The International X-ray Observatory (IXO) is a new X-ray telescope with joint participation from NASA, the European Space Agency (ESA), and Japan's Aerospace Exploration Agency (JAXA). This project supersedes both NASA's Constellation-X and ESA's XEUS mission concepts.
In mid-2008, officials from ESA, NASA, and JAXA headquarters agreed to conduct a joint study of IXO with a single merged set of top-level science goals.
This agreement established key science measurement requirements.
The spacecraft configuration for the IXO study is a mission featuring a single large X-ray mirror and an extendible optical bench with a focal length of ~20m and a suite of five focal plane instruments.
The X-ray instruments under study for the IXO concept include: a wide field imaging detector, a high-spectral-resolution imaging spectrometer (calorimeter), a hard X-ray imaging detector, a grating spectrometer, a high timing resolution spectrometer, and a polarimeter.
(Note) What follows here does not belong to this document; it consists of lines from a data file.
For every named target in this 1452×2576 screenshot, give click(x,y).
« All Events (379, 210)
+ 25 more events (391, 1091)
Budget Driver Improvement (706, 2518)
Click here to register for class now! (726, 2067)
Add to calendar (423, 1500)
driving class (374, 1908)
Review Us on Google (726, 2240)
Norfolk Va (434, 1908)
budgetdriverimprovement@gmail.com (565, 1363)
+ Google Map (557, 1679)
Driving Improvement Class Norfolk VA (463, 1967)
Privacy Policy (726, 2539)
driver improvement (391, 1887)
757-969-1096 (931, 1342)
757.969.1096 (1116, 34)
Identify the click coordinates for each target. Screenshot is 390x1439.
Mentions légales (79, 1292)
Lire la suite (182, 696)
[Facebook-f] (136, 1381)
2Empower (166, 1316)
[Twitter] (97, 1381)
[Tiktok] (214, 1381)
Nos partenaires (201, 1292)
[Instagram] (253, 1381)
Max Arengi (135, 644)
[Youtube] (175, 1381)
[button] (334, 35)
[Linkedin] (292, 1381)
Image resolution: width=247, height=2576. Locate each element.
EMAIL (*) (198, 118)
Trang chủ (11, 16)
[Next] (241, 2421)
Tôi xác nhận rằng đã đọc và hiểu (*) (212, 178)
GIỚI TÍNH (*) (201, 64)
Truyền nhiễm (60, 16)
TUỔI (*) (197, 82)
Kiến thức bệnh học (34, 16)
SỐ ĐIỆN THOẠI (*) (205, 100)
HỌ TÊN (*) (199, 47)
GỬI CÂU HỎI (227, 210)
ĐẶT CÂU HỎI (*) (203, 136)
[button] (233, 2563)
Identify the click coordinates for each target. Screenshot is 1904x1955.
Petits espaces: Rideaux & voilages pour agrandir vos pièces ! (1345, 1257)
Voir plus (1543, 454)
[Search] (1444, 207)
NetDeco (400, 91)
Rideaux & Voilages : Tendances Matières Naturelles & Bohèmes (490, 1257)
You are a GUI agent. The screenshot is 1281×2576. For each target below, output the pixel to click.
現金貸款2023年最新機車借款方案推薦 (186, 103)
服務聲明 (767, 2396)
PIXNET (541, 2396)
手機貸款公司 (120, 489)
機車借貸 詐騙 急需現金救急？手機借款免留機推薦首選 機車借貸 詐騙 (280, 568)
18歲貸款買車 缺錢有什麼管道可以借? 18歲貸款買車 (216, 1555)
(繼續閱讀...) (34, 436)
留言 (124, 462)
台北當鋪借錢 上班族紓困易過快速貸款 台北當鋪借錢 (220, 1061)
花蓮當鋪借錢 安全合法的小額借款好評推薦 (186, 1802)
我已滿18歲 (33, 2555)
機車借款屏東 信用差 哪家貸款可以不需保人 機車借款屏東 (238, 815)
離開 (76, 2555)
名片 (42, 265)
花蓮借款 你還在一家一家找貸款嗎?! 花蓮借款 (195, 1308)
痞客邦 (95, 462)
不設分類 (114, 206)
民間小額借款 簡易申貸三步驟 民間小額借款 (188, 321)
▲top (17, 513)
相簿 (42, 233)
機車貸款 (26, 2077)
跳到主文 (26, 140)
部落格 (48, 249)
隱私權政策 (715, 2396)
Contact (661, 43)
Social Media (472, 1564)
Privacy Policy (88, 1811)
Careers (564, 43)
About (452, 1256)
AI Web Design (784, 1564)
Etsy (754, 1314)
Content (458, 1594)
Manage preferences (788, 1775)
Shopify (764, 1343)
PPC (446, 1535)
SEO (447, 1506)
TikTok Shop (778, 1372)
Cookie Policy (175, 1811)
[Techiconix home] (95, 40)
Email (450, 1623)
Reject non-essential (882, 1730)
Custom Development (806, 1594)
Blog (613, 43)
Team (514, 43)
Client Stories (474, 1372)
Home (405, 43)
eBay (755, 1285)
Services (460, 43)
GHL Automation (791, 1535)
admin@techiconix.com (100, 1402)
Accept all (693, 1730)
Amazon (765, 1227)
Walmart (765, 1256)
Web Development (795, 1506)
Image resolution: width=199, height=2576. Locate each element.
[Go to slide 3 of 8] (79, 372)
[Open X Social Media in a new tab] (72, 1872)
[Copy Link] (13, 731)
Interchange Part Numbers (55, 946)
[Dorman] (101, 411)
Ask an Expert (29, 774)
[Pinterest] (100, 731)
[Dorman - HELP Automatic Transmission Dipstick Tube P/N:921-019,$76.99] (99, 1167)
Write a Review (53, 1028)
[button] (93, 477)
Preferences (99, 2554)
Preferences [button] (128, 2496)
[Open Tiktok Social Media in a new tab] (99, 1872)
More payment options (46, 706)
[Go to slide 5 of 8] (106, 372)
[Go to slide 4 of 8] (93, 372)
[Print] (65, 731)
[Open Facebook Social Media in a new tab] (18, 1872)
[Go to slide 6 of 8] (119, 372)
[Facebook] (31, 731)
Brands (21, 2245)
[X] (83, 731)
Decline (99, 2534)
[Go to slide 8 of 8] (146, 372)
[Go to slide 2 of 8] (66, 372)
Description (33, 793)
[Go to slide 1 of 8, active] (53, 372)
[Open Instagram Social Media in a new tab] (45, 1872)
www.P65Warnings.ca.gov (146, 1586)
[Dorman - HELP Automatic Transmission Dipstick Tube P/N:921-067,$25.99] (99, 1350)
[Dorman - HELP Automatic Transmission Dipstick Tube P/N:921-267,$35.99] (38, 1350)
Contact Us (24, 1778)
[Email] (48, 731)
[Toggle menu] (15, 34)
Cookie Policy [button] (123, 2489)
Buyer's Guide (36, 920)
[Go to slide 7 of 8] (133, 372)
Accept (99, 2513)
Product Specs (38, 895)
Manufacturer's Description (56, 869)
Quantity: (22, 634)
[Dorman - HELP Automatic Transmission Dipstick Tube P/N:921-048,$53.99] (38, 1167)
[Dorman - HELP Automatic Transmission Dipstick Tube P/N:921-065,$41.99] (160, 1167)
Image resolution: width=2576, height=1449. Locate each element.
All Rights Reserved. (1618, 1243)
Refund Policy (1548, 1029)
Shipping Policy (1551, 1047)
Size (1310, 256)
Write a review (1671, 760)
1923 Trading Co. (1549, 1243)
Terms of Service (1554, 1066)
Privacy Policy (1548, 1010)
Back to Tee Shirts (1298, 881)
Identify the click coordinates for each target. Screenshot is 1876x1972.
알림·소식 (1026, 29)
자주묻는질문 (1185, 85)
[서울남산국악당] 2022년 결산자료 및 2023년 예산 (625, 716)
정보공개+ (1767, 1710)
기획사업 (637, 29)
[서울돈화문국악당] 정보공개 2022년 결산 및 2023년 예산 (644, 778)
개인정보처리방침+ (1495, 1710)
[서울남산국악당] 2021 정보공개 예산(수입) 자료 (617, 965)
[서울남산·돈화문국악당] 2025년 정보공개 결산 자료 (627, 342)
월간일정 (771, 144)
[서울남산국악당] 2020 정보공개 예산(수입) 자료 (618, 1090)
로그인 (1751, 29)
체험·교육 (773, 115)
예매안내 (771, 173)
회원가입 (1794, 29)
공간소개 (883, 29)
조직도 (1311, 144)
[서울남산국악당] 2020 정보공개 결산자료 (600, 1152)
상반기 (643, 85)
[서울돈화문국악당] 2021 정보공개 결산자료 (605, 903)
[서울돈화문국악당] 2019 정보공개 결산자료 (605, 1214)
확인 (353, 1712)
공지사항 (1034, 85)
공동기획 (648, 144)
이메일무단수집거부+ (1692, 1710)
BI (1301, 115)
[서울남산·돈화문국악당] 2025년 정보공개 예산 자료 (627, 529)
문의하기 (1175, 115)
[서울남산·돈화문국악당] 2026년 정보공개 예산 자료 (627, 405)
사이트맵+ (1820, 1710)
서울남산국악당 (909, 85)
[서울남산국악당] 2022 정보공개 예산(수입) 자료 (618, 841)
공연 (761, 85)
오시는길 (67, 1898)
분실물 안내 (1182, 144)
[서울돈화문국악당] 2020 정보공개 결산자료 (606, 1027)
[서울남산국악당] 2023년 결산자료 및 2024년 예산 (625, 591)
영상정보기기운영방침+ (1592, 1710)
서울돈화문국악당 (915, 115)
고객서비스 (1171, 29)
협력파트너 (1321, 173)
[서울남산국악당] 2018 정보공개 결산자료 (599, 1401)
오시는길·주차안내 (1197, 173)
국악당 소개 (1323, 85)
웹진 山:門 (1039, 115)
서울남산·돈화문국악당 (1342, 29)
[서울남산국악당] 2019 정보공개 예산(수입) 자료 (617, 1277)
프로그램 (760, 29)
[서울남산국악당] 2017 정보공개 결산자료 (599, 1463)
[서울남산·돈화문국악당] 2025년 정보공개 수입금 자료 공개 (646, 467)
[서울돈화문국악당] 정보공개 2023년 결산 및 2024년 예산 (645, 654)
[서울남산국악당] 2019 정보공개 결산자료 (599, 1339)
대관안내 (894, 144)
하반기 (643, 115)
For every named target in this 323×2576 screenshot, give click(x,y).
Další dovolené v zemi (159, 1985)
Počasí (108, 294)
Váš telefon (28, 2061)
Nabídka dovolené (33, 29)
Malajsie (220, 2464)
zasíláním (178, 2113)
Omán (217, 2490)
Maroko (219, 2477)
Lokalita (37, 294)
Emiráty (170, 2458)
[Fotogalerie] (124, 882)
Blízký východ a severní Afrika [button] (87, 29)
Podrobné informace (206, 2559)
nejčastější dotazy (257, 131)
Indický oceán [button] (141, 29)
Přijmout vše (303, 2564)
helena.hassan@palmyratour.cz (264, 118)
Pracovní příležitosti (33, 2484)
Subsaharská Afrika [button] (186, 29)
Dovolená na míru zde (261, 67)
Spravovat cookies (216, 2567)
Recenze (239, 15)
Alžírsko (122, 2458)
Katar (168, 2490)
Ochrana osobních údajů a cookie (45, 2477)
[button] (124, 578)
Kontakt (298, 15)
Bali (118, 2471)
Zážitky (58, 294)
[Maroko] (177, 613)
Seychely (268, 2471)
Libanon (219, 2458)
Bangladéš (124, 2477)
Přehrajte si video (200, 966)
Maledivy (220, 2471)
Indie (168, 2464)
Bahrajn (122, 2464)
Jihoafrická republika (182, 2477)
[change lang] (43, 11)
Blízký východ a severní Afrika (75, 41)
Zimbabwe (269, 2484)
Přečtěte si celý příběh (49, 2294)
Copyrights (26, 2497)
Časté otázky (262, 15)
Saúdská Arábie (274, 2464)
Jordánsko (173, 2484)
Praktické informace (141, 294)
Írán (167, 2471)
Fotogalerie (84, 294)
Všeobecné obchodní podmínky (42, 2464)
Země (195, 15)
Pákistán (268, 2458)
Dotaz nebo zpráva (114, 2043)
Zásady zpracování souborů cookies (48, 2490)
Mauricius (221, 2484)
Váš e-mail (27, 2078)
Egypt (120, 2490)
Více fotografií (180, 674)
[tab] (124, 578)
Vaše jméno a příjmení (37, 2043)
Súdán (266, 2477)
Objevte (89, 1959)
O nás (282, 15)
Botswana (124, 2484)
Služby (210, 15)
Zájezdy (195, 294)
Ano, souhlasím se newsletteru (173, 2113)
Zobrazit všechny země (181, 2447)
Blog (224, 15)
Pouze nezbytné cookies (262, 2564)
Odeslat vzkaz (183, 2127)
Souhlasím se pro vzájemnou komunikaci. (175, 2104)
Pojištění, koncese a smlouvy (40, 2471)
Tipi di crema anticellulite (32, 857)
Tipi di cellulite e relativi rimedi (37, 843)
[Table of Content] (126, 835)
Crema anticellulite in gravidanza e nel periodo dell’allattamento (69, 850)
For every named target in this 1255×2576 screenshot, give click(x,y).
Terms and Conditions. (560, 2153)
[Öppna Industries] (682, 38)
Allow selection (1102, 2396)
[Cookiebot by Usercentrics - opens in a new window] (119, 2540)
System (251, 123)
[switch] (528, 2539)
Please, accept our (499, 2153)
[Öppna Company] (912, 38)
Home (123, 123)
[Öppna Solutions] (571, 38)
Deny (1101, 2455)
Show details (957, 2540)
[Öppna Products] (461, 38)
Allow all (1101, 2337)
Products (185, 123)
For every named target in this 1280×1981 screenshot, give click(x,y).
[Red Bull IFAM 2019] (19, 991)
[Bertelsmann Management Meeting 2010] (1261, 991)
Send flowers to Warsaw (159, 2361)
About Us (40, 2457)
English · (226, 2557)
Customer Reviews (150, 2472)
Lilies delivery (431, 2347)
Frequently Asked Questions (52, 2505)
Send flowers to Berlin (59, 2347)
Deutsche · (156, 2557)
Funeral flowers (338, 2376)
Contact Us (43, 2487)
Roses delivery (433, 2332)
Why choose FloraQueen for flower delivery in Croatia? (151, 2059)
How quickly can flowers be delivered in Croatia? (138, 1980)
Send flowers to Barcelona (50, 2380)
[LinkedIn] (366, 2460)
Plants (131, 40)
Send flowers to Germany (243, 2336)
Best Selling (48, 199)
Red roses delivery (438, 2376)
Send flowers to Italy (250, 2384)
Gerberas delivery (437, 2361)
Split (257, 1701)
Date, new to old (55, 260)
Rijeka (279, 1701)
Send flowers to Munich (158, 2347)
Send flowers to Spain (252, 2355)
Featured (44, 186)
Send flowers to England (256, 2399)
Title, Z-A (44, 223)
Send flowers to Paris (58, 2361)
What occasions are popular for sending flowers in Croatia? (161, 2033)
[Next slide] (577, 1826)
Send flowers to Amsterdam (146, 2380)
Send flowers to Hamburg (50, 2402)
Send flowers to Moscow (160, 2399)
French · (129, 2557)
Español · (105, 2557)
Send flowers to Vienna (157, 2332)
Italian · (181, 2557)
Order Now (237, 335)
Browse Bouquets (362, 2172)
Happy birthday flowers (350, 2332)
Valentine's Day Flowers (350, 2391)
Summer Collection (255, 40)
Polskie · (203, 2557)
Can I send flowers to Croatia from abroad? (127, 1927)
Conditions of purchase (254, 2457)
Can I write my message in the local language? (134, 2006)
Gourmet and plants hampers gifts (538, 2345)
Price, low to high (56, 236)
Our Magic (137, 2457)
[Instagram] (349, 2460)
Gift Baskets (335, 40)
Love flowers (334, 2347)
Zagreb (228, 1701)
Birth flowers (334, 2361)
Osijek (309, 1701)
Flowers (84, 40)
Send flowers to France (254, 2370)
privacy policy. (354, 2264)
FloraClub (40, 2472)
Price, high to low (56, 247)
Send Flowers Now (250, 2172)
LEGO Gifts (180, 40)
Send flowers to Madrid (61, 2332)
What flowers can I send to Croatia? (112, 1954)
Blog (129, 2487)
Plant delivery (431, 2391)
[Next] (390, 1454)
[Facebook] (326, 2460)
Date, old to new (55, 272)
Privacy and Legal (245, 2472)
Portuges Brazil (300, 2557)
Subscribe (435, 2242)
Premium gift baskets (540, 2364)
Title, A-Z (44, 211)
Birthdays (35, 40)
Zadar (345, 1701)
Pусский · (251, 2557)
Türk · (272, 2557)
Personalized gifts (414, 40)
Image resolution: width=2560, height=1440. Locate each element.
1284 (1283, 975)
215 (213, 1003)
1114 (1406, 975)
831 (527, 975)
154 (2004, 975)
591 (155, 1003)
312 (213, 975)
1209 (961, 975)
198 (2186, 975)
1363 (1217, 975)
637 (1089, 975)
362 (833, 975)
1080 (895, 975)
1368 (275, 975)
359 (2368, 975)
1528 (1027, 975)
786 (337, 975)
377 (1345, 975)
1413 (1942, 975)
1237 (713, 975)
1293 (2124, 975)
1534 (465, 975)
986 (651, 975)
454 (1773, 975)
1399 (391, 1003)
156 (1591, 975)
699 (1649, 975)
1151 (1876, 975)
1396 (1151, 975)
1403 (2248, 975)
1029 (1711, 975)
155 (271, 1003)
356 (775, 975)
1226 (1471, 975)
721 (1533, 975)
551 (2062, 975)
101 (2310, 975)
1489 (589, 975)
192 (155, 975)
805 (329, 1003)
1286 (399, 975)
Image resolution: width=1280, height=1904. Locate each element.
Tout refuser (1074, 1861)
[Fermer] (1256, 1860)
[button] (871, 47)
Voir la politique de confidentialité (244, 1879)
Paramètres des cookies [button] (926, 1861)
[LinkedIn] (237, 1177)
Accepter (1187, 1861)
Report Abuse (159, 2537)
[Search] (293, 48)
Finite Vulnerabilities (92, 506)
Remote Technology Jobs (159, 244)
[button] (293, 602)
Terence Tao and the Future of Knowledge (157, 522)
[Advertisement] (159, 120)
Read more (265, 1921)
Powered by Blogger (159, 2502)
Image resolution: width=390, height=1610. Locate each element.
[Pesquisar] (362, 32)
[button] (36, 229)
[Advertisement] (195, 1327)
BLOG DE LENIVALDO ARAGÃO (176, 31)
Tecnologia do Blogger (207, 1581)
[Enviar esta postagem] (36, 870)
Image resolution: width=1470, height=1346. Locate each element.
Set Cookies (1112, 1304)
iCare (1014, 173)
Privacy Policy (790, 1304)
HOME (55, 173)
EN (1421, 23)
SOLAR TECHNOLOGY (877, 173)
The IXO mission concept is being submitted to the U.S. Decadal Survey committee and to ESA's Cosmic Vision process.
People at SAO
Michael Garcia, SAO/IXO Science Lead
Jay Bookbinder, Mission Scientist
Randall Smith, Scientist
Mark Freeman, Engineering Lead
Paul Reid, Optics Lead
Suzanne Romaine, Detectors and Optics
Advisory Groups
Several key advisory groups of scientists and engineers are guiding the IXO development. A coordination group oversees the work of the science definition team, the telescope working group, and the instrument working group.
IXO Supporters
In addition to these advisory groups, more than 200 scientists from over 60 institutions around the world are actively involved with IXO. Interested scientists can keep up to date on IXO developments by signing up for the 'ixo-supporters' email list.
The IXO supporters provide help and input to the advisory groups listed above. Many of these supporters are members of previous Constellation-X and XEUS science and instrumentation teams.